Em meio a um Recife em colapso, Jeová (interpretado por Luiz Aquino), um poeta marginal e Maria Suzanne, uma jovem em situação de rua (interpretada por Eduarda Rocha), cruzam seus caminhos numa jornada de delírio, arte e sobrevivência, onde a cidade se torna personagem de uma primavera impossível.
Acredito que há sempre o que dizer no cinema, tanto falado, propriamente, quanto dito através de imagens. Principalmente em um cinema com raízes políticas claras e posicionamentos diretos como o de Daniel Aragão, conhecido por suas posições conservadoras, para descrever de forma mínima. Não acho, no entanto, que você apenas sair com uma câmera na mão enquanto o seu protagonista lê poesias e poemas isolados seja uma forma eficiente de dizer o que quer. Na verdade, isso poderia ser ótimo, se a imagem em tela possuísse algum peso para quem está assistindo. Não há na obra, por exemplo, um uso com propósito que seja sobre o centro do Recife. Qual a mensagem que há naquelas imagens? O que há naquela mise-en-scéne para ser sentido pelos espectadores? Em curtíssimos momentos, você consegue associar a imagem e o discurso como uma crítica à metrópole e como ela está decaindo com o passar do tempo, mas nada que se perdure por muito tempo em tela até ser interrompida por outra passagem poética com outro propósito. Ainda dentro dessa tentativa de crítica, existe também a questão moral que extrapola qualquer interpretação que eu enxergue no filme quando pessoas em vulnerabilidade social e prostitutas são filmadas e retratadas em tela de forma exploratória, nessa tentativa ambiciosa de ser algo “poético” sem limites.

Os diretores acreditaram, pela montagem final, que estavam produzindo uma obra digna da Nouvelle Vague francesa, quando na verdade estavam apenas fazendo um experimento (que ainda acredito ser uma maneira muito generosa de chamar esse projeto) sobre poesia e cinema. O ponto forte do filme acaba sendo as atuações, especialmente de Luiz Aquino e Eduarda Rocha que entregam um peso gigante em cena e dão o diferencial do filme. As cenas com a presença de ambos acaba sendo uma força maior para toda essa tentativa de encenação mais profunda, em momentos que, aí sim, as ruas do centro da cidade viram um local quase espiritual, um tapete para aqueles pensamentos e reflexões desfilarem. Uma pena que essas divagações fiquem por aí mesmo.

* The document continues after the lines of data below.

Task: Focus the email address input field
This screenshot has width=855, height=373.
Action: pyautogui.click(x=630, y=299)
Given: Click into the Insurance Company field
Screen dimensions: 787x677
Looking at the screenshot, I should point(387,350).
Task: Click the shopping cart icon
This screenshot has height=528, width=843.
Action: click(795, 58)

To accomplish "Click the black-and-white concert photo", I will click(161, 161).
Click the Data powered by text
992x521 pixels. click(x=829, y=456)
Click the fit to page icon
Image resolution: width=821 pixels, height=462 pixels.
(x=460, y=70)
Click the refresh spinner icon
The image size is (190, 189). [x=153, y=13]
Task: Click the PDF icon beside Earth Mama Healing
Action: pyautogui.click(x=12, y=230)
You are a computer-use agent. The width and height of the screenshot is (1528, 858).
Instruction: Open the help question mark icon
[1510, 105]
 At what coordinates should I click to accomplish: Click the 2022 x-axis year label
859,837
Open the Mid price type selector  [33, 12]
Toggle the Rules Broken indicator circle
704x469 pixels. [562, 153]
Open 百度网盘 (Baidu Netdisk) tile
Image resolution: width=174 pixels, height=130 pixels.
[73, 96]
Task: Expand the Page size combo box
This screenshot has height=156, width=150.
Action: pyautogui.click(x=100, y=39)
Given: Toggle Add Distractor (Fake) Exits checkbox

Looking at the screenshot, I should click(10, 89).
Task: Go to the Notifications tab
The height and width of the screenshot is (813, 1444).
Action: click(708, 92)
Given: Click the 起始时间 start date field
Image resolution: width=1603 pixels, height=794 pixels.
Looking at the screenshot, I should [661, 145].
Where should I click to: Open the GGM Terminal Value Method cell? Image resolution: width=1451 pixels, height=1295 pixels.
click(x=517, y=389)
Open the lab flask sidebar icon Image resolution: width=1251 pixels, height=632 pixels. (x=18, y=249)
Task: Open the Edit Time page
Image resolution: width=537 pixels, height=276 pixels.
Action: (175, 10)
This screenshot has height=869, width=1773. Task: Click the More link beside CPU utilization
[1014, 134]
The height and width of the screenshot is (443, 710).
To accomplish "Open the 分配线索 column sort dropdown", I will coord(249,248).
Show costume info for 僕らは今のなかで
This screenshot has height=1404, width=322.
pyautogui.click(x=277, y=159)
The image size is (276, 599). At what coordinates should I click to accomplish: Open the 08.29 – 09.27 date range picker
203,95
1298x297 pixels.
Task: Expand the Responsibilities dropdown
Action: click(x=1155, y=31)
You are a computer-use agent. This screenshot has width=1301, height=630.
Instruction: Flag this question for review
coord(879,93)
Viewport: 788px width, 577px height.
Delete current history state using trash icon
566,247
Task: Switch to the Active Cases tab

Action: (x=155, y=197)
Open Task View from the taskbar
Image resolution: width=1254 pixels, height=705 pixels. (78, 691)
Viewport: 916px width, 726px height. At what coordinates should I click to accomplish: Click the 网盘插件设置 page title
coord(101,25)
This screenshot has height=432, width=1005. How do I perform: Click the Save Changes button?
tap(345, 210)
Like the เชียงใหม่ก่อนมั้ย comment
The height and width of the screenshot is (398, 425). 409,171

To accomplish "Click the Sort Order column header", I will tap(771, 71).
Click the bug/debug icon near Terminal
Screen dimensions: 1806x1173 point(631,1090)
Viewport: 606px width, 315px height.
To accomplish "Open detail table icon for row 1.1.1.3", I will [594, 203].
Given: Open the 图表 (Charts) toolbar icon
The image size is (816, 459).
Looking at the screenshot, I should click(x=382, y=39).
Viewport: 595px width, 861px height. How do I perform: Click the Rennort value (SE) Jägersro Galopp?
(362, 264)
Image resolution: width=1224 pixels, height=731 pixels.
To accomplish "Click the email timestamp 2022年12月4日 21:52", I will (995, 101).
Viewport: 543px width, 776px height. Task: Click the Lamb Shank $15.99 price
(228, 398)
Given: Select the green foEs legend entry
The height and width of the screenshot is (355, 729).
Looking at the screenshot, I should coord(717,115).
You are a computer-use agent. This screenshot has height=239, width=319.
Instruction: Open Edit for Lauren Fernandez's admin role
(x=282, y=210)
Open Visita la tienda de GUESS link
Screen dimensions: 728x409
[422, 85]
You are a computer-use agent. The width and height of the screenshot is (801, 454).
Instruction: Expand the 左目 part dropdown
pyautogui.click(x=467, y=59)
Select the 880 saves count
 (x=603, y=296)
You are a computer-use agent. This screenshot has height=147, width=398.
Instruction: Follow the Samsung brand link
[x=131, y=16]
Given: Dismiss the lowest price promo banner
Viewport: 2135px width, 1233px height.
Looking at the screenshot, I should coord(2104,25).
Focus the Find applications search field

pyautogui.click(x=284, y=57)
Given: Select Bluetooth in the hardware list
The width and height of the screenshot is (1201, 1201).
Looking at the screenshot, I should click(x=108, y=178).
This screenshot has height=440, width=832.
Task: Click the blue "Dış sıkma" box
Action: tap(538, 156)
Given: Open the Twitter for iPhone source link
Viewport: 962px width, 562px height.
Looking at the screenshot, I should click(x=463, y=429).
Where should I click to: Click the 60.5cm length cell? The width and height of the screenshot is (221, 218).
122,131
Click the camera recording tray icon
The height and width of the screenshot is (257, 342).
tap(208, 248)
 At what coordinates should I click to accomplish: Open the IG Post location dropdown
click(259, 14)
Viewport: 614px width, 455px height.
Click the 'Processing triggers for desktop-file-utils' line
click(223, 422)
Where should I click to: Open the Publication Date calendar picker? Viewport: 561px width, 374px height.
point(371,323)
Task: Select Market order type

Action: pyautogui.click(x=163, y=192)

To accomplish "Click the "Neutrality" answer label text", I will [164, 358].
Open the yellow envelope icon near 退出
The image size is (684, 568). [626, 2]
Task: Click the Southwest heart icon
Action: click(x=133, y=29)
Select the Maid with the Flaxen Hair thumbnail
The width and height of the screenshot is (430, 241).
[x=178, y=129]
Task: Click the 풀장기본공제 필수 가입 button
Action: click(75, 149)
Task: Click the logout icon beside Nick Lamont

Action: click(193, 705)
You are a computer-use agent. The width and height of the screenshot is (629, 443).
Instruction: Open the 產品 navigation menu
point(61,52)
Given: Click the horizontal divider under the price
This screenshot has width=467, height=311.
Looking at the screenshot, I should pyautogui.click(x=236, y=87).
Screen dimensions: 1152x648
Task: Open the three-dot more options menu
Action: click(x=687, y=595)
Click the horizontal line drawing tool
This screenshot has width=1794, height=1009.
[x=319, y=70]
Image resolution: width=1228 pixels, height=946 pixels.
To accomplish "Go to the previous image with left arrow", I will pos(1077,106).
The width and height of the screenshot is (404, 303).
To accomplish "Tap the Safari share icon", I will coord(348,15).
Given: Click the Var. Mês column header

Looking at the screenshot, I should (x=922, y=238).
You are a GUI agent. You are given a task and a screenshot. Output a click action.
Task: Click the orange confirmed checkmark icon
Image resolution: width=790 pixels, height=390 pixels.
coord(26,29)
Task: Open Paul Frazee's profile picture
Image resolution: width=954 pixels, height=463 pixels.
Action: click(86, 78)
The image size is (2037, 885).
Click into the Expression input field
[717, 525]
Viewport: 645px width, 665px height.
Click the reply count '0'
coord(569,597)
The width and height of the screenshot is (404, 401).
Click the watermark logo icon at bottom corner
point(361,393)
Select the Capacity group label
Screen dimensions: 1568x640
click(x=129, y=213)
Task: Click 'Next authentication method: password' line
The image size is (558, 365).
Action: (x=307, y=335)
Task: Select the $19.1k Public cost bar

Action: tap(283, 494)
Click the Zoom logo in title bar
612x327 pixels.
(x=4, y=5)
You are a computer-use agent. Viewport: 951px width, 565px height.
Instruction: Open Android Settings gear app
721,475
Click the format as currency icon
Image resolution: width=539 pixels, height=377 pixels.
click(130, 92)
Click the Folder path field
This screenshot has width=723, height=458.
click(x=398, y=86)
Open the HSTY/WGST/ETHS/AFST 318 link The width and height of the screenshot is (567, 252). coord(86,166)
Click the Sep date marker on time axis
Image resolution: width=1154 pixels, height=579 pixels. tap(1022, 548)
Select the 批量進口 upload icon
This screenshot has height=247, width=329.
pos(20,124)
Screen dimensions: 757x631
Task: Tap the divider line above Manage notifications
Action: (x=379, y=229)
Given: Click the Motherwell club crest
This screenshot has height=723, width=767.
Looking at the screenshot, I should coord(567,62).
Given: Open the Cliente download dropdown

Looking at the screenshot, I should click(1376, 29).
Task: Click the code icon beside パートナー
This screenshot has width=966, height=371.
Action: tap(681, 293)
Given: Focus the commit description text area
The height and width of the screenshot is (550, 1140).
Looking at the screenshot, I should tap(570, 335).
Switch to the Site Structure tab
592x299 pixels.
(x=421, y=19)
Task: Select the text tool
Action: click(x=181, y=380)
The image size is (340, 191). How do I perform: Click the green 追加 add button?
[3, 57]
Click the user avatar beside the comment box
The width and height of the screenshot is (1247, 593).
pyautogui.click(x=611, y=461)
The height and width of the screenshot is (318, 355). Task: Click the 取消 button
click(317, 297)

‘A Primavera’ possui uma grande descoberta em ter Luiz Aquino como protagonista, mas as poesias ditas por ele em uma sequência de imagens vagas acaba não falando nada sobre o Recife e muito menos sobre a obra. Uma tentativa de um cinema conceitual com reflexões atuais, mas que acaba virando um mar de vazios e tentativas ambiciosas.